Pull every line containing "agent" from the data.

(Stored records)
========================================

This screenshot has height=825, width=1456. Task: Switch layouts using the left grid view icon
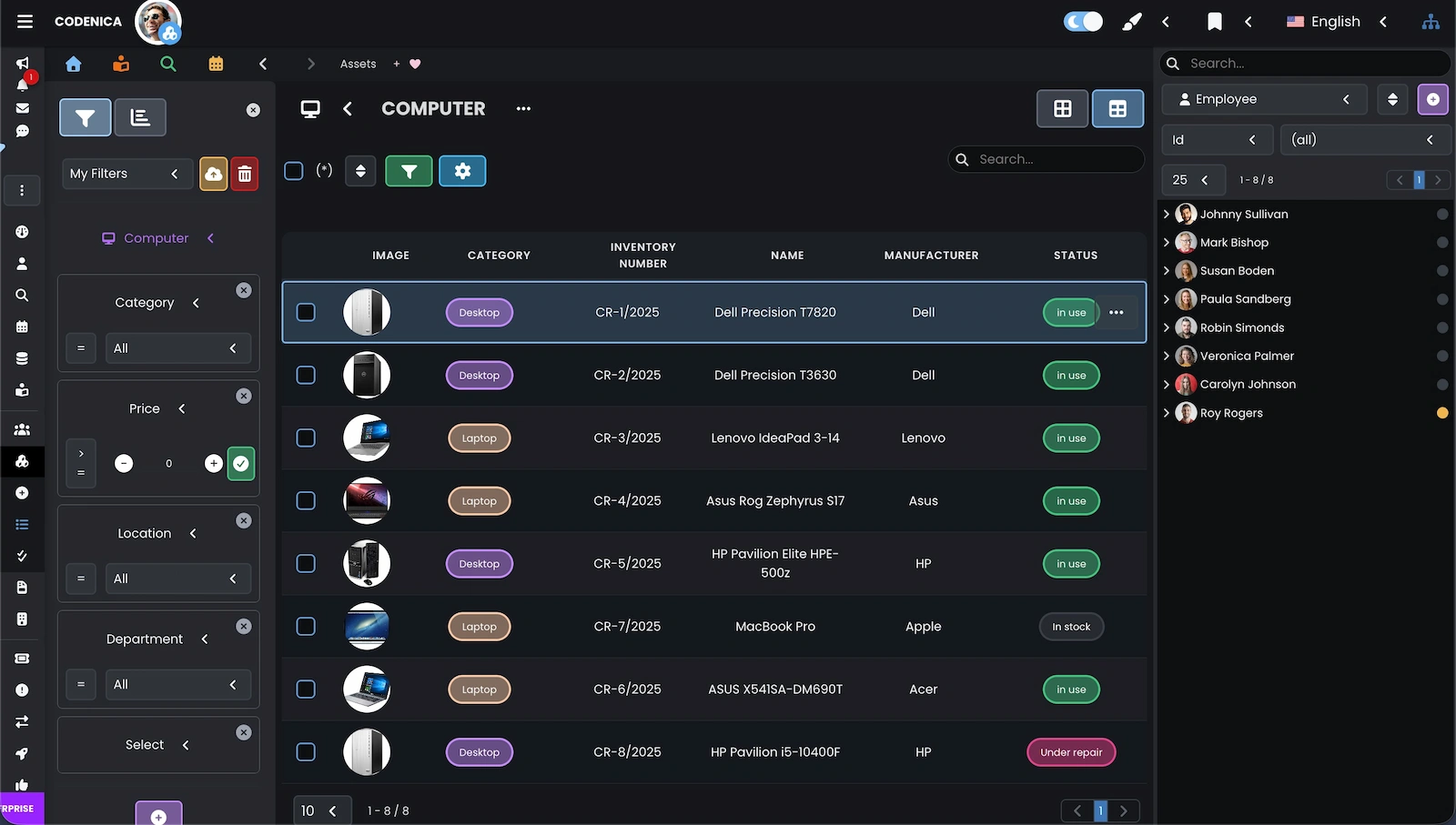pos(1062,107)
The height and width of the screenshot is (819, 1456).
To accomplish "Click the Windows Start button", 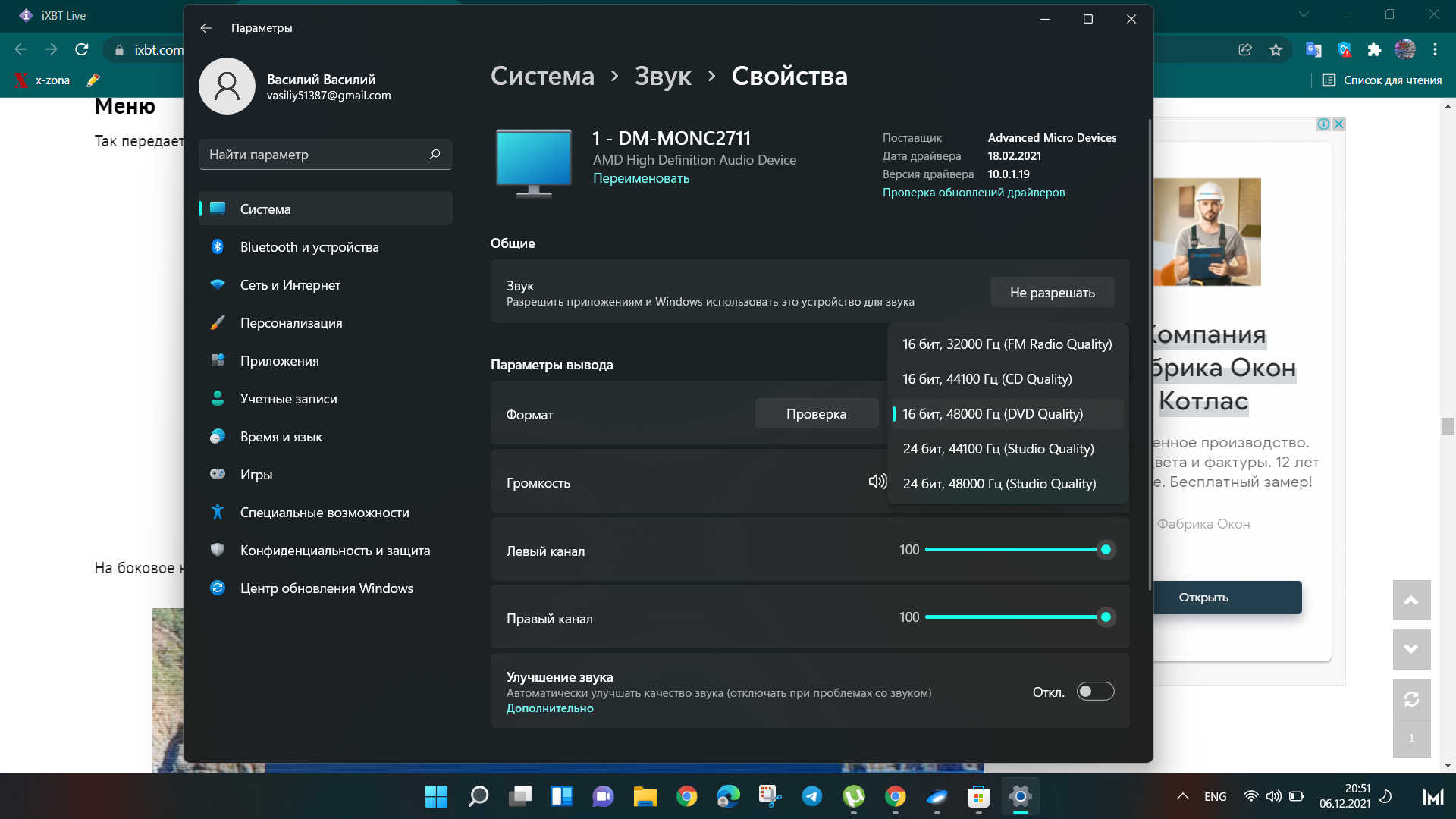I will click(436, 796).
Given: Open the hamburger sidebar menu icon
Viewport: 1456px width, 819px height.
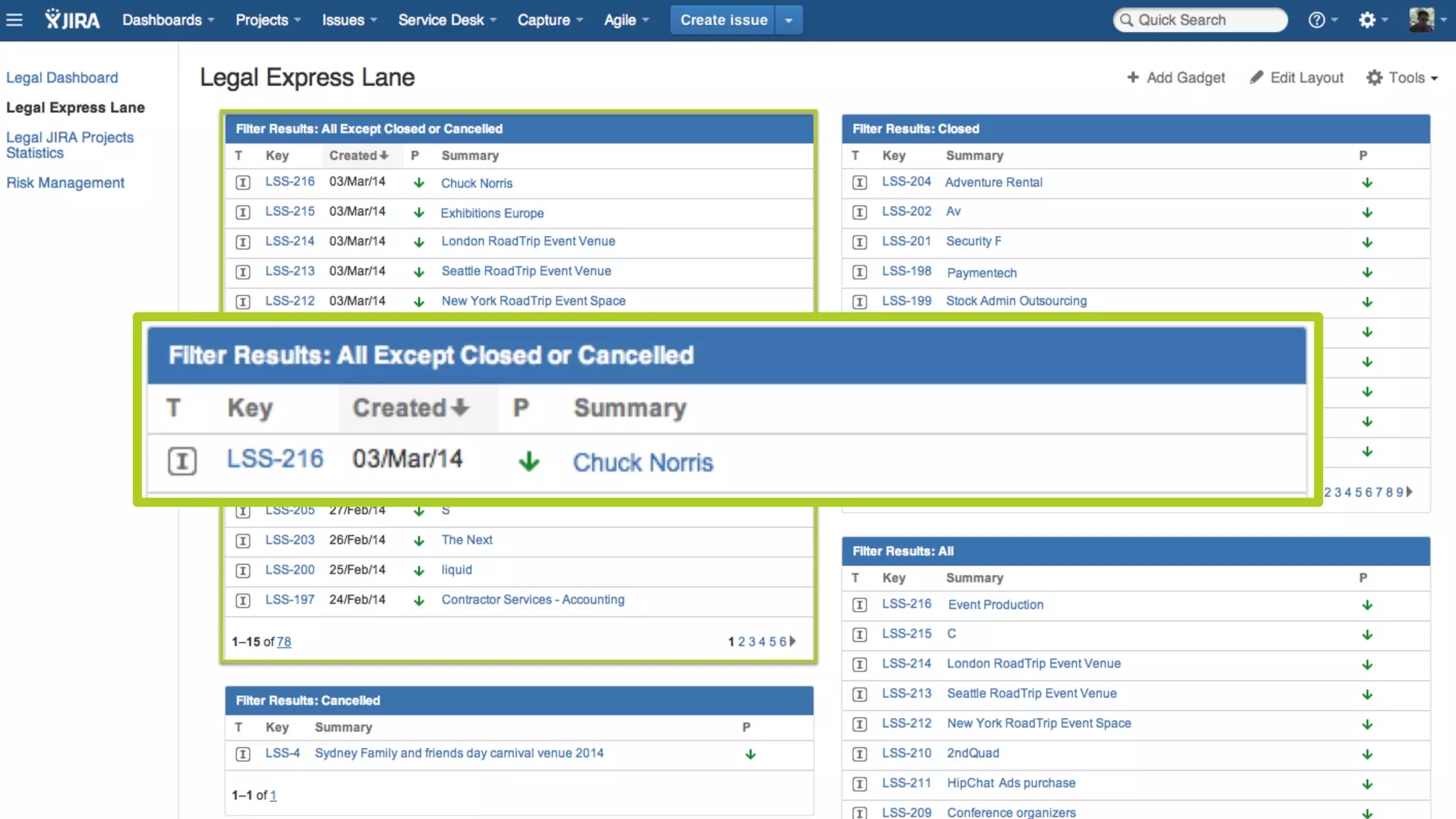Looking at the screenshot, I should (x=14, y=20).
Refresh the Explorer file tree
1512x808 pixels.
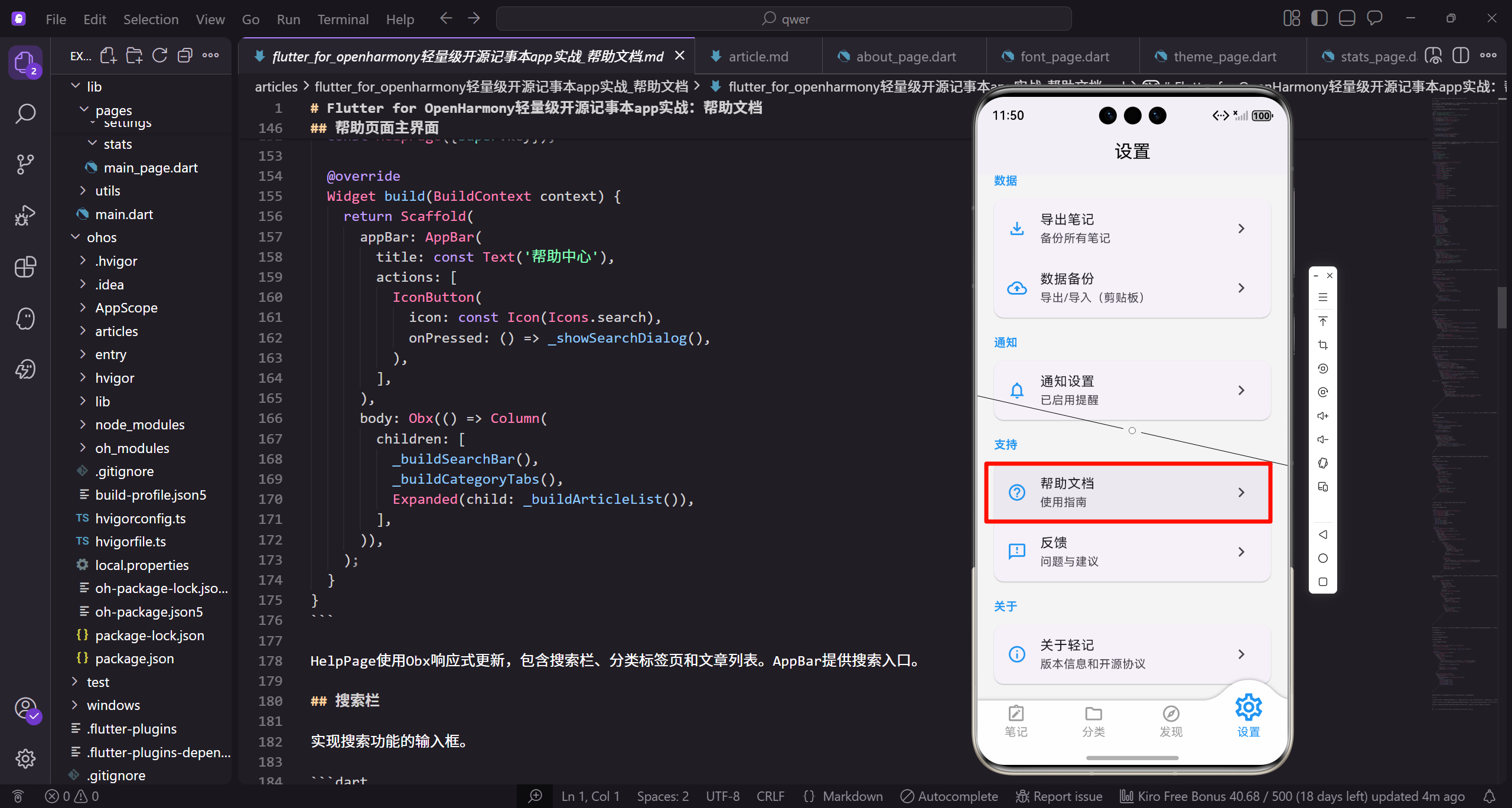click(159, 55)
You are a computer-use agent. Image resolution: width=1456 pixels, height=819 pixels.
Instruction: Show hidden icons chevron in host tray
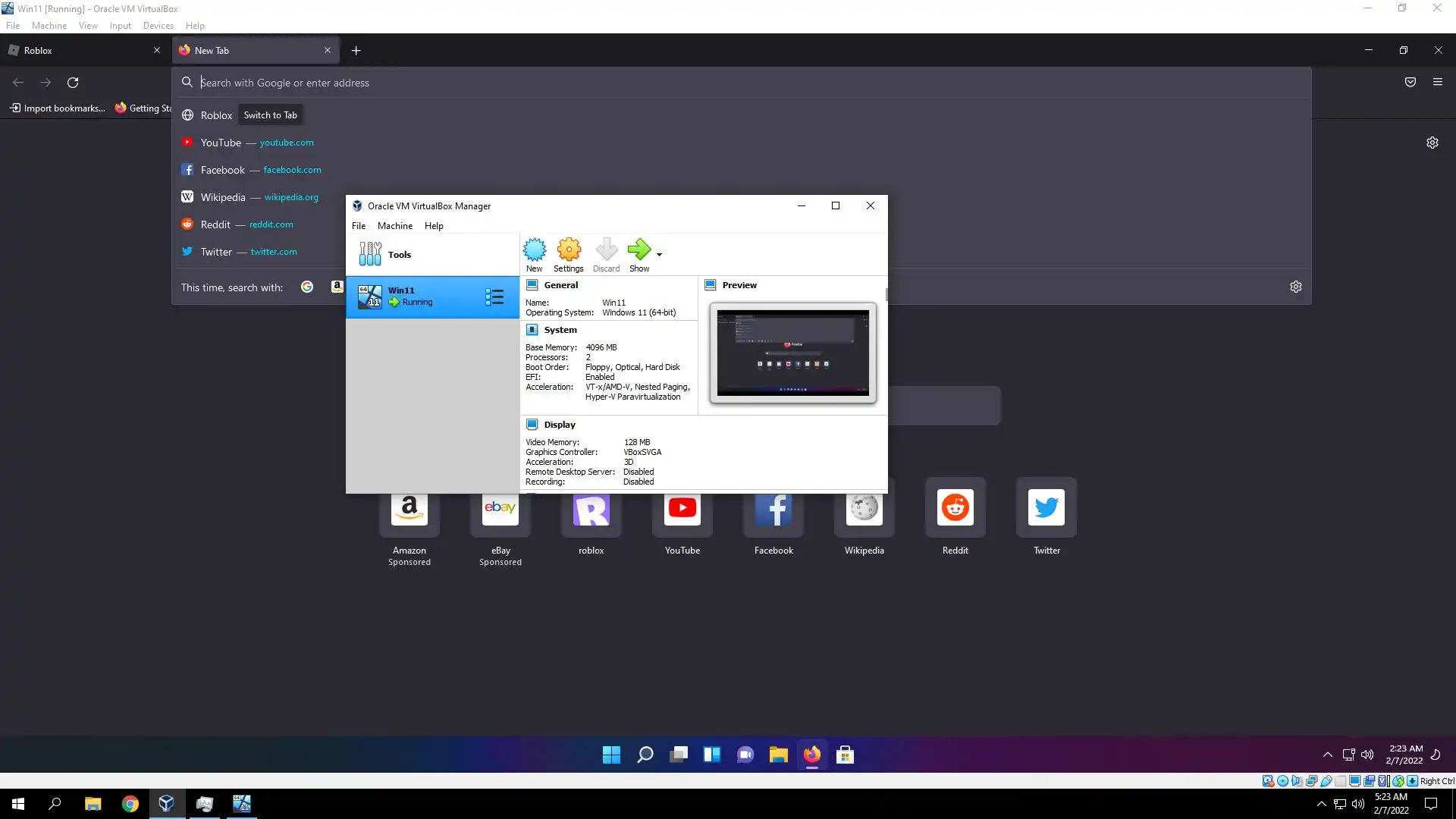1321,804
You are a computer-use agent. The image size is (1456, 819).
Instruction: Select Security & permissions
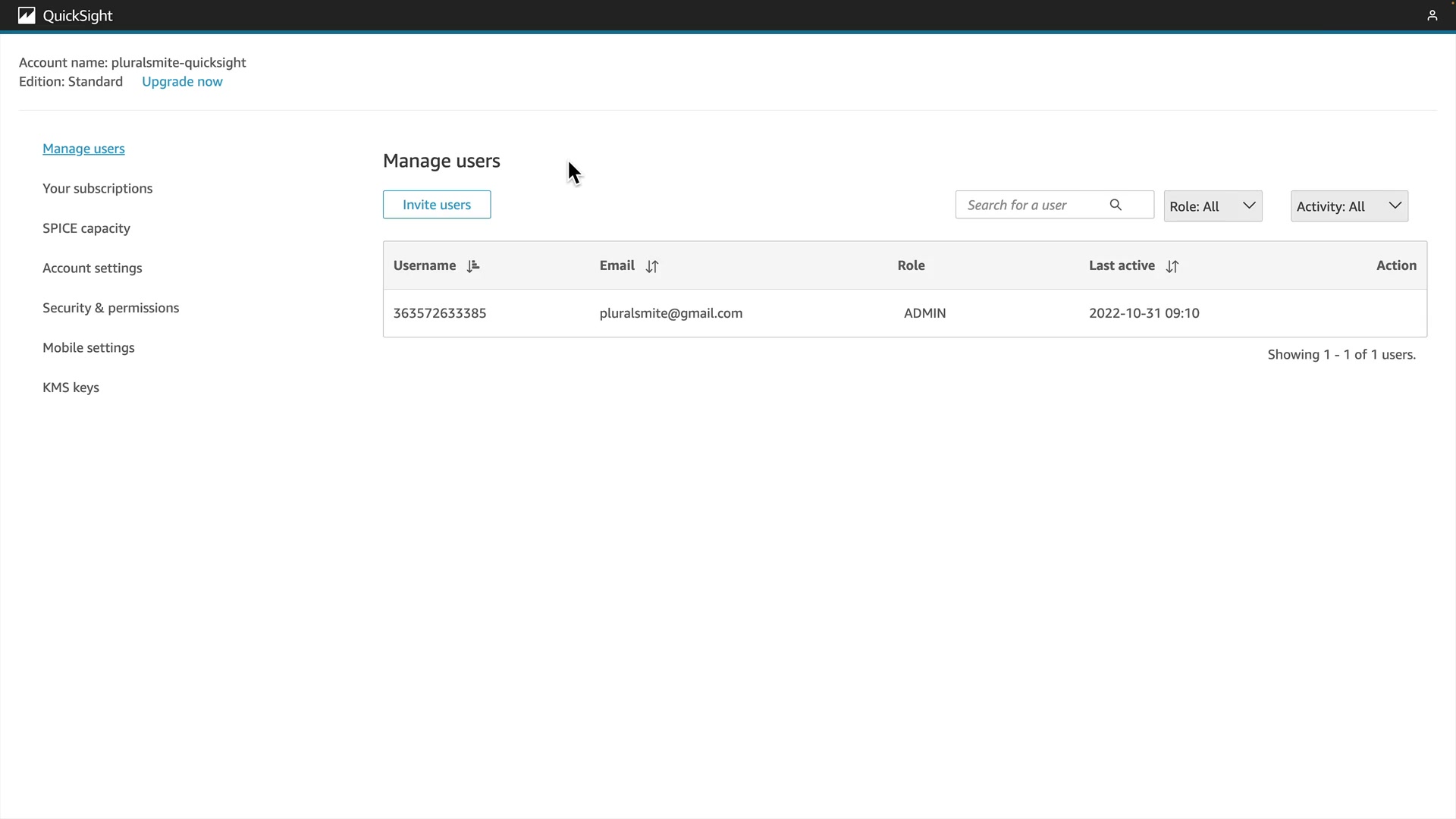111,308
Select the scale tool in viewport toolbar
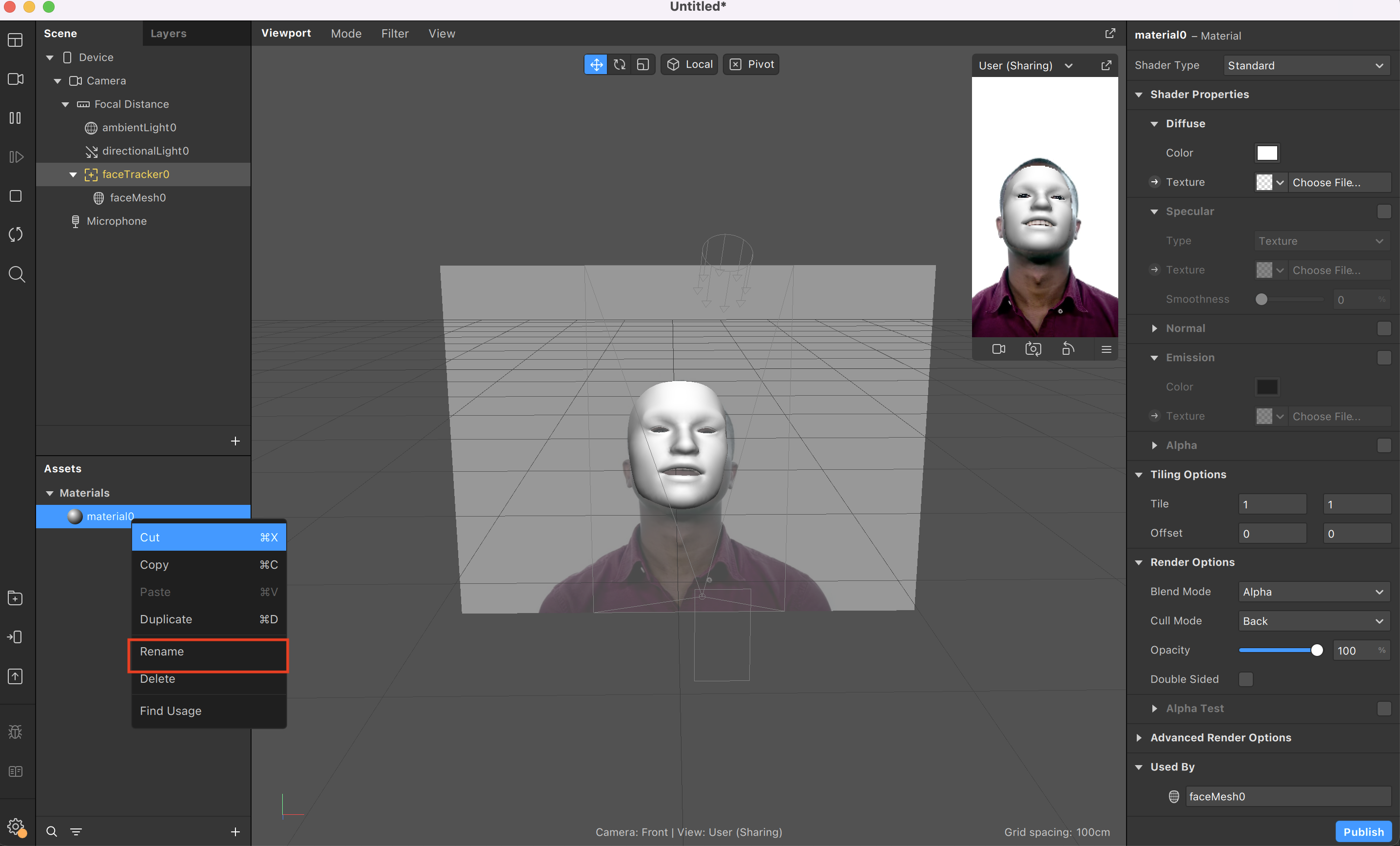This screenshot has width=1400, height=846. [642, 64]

========================================

WRITTEN ANSWER:
You are a computer-use agent. Image resolution: width=1456 pixels, height=819 pixels.
You are a computer-use agent. The image size is (1456, 819).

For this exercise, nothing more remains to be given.